Learning Optimal Signal Temporal Logic Decision Trees for Classification: A Max-Flow MILP Formulation
Kaier Liang, Gustavo A. Cardona, Disha Kamale, Cristian-Ioan Vasile
TL;DR
The paper tackles the challenge of extracting interpretable temporal properties from labeled time-series by learning STL-based decision trees. It introduces a max-flow encoded MILP framework that jointly infers tree structure and PSTL primitives, with robustness- and flow-based constraints ensuring correct classification and interpretable formulae. Key contributions include a global optimization approach that reduces primitive redundancy, a flow-based formulation with complexity control via a regularization parameter, and demonstration on naval surveillance, trace datasets, and second-level STL primitives. The results show high classification accuracy and interpretable STL rules, highlighting the method's potential for scalable, interpretable temporal behavior analysis in real-world settings.
Abstract
This paper presents a novel framework for inferring timed temporal logic properties from data.
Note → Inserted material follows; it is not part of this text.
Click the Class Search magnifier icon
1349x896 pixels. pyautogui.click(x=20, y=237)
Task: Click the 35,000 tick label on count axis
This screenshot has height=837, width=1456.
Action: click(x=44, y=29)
The dataset comprises pairs of finite-time system traces and corresponding labels, denoting whether the traces demonstrate specific desired behaviors, e.g. whether the ship follows a safe route or not. Our proposed approach leverages decision-tree-based methods to infer Signal Temporal Logic classifiers using primitive formulae. We formulate the inference process as a mixed integer linear programming optimization problem, recursively generating constraints to determine both data classification and tree structure. Applying a max-flow algorithm on the resultant tree transforms the problem into a global optimization challenge, leading to improved classification rates compared to prior methodologies. Moreover, we introduce a technique to reduce the number of constraints by exploiting the symmetry inherent in STL primitives, which enhances the algorithm's time performance and interpretability. To assess our algorithm's effectiveness and classification performance, we conduct three case studies involving two-class, multi-class, and complex formula classification scenarios.